You know that thing where a good lawyer never asks a question if they don't already know the answer? Larry King was like the opposite of that. And maybe he even cultivated that, by not really researching his subjects. It's like he was curious, but also lazy (or maybe entitled).

Mostly he was blandly inoffensive and he's been old forever. I'm sorry his final days had to be spent fighting covid because that seems to be an especially unpleasant way to go.

In the spirit of his curious nature, I shall mark his passing, not with a period, but with a question mark.

?
posted by wabbittwax at 10:00 AM on January 23, 2021 [30 favorites]


^^ I like that idea

?
posted by JoeXIII007 at 10:20 AM on January 23, 2021 [4 favorites]


I always found it fascinating that someone who obviously did very very very minimal research (if at all -- half the time it seems he had no clue who he was interviewing) was able to produce so many compelling/strange/interesting conversations.
He had a policy of not doing any research, because he thought he did better interviews that way. Jesse Thorn did a really enlightening interview with him for The Turnaround, Jesse's podcast where he interviewed great interviewers. He's said that he had very low expectations for that interview and that it turned out that it totally changed how how he thought about his craft.

I dunno. I listened to a ton of Larry King on the radio when I was a kid, and for years I thought he was totally schlocky and kind of embarrassing. (I was an insomniac as a kid, and listening to the radio helped me fall asleep. I fell asleep to Larry King for years.) But he was a really good interviewer, in part because he wasn't embarrassed to ask dumb questions, and he really cared about the answers.
posted by ArbitraryAndCapricious at 10:20 AM on January 23, 2021 [17 favorites]

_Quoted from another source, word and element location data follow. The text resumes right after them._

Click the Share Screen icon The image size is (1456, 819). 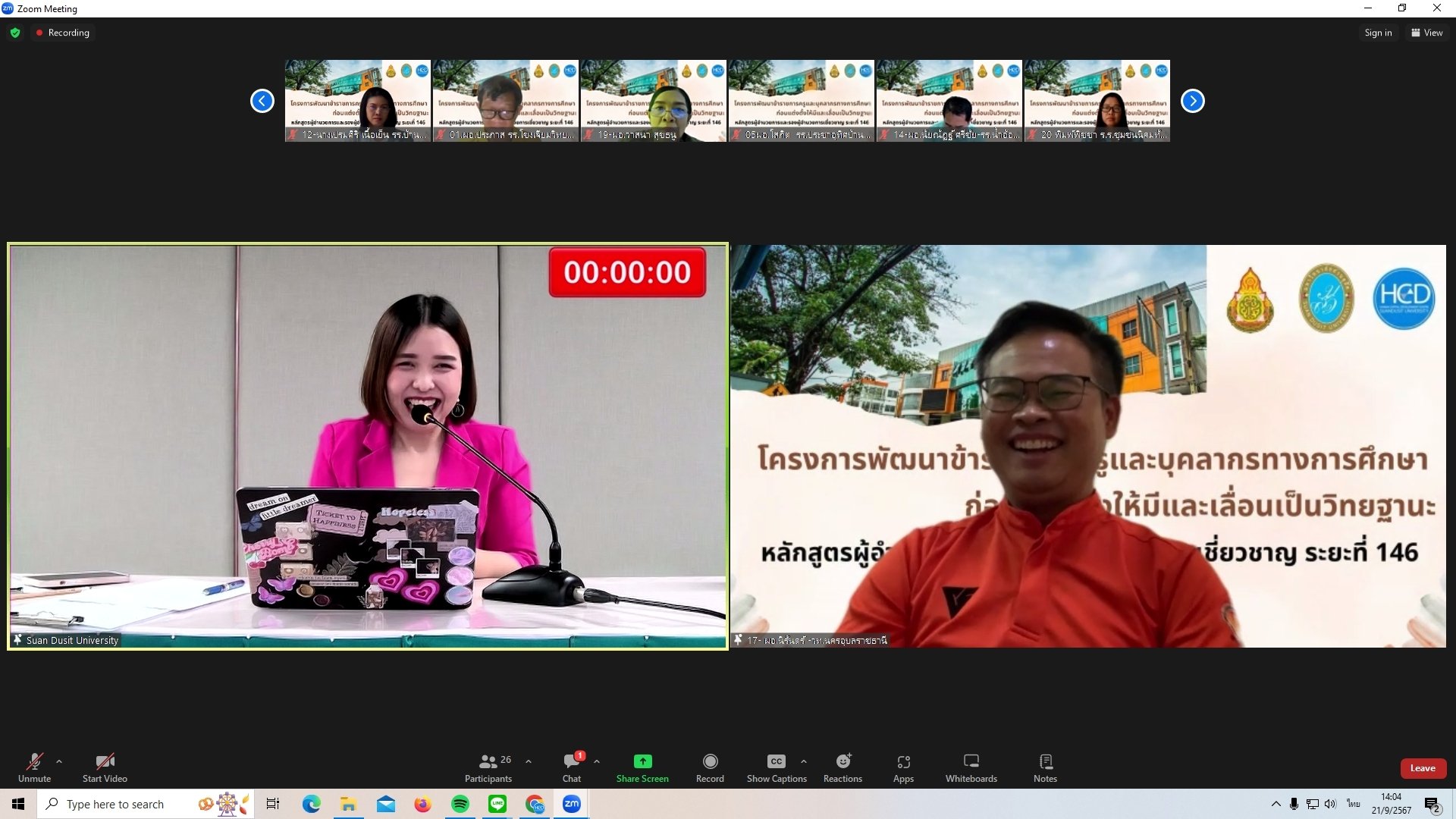pos(642,761)
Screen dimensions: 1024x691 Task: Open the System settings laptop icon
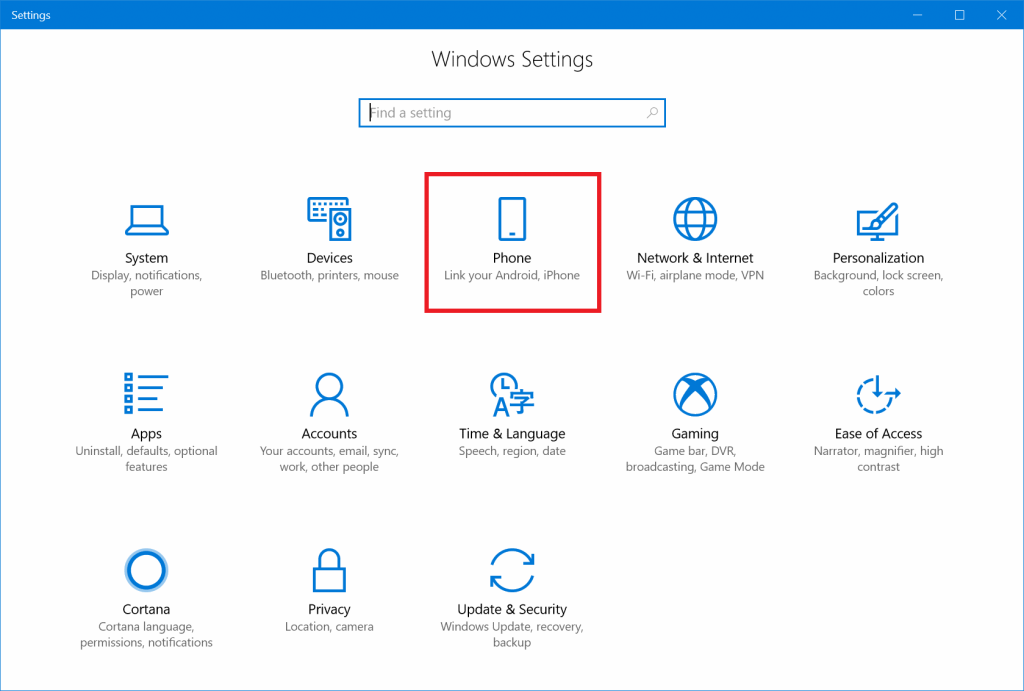(146, 219)
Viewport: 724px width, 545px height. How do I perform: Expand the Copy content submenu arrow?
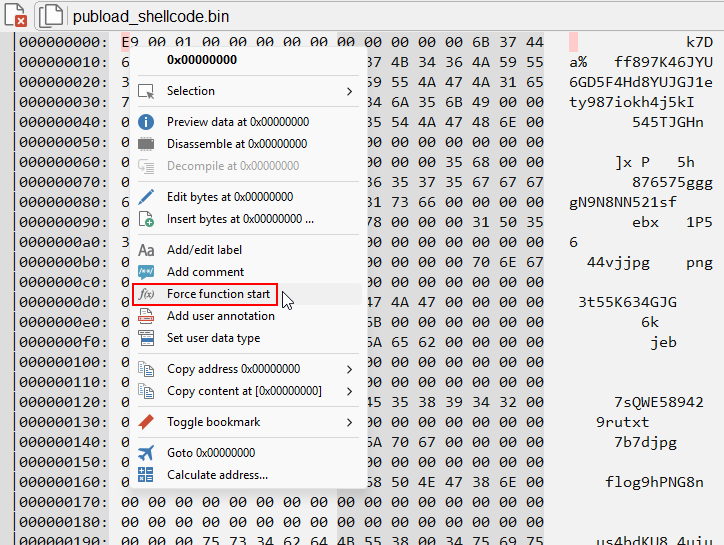click(349, 391)
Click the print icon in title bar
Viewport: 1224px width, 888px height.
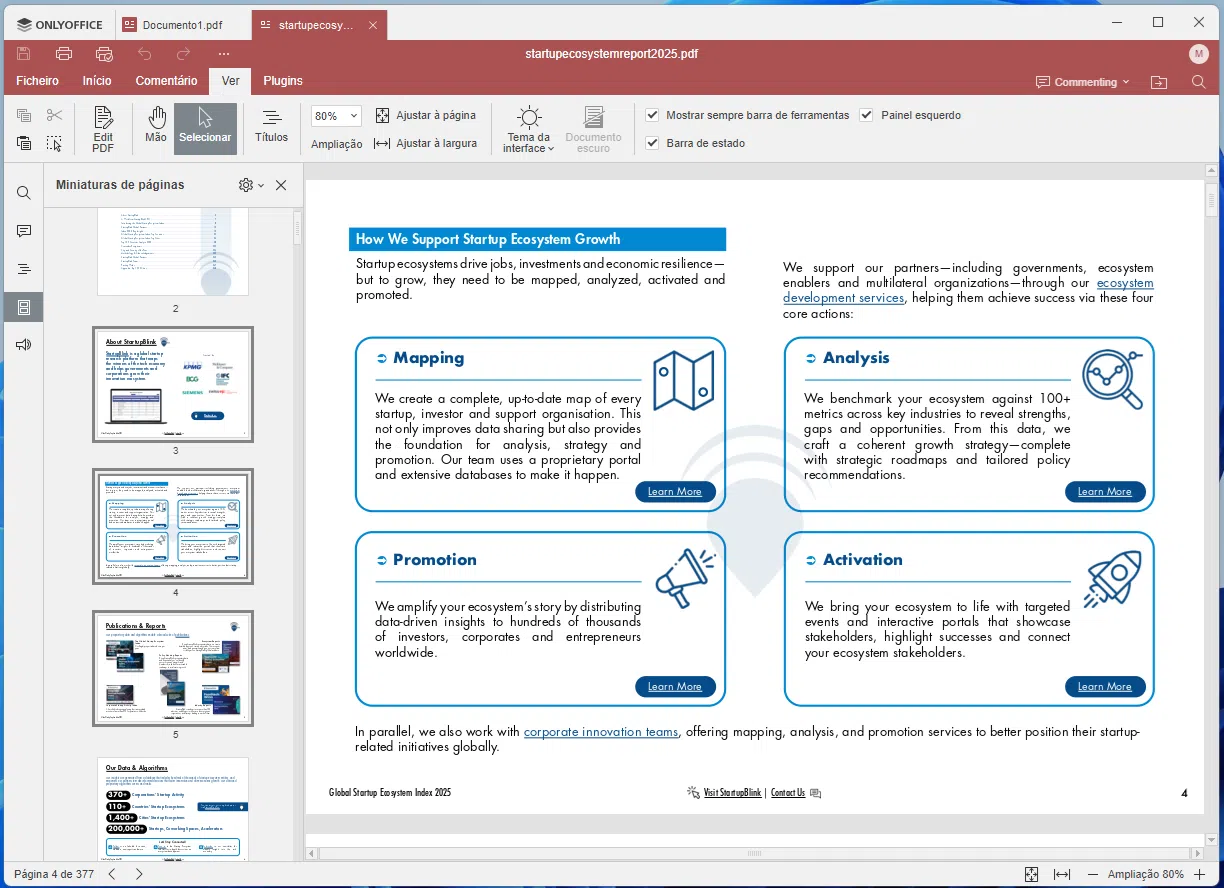pos(64,54)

RIP Larry King, murdered by the malfeasant presidency of his recurring guest host, Donald Trump.
posted by East Manitoba Regional Junior Kabaddi Champion '94 at 10:21 AM on January 23, 2021 [16 favorites]


He had a policy of not doing any research, because he thought he did better interviews that way. Jesse Thorn did a really enlightening interview with him for The Turnaround, Jesse's podcast where he interviewed great interviewers. He's said that he had very low expectations for that interview and that it turned out that it totally changed how how he thought about his craft.

Metafilter's own YoungAmerican.
posted by Special Agent Dale Cooper at 10:30 AM on January 23, 2021 [10 favorites]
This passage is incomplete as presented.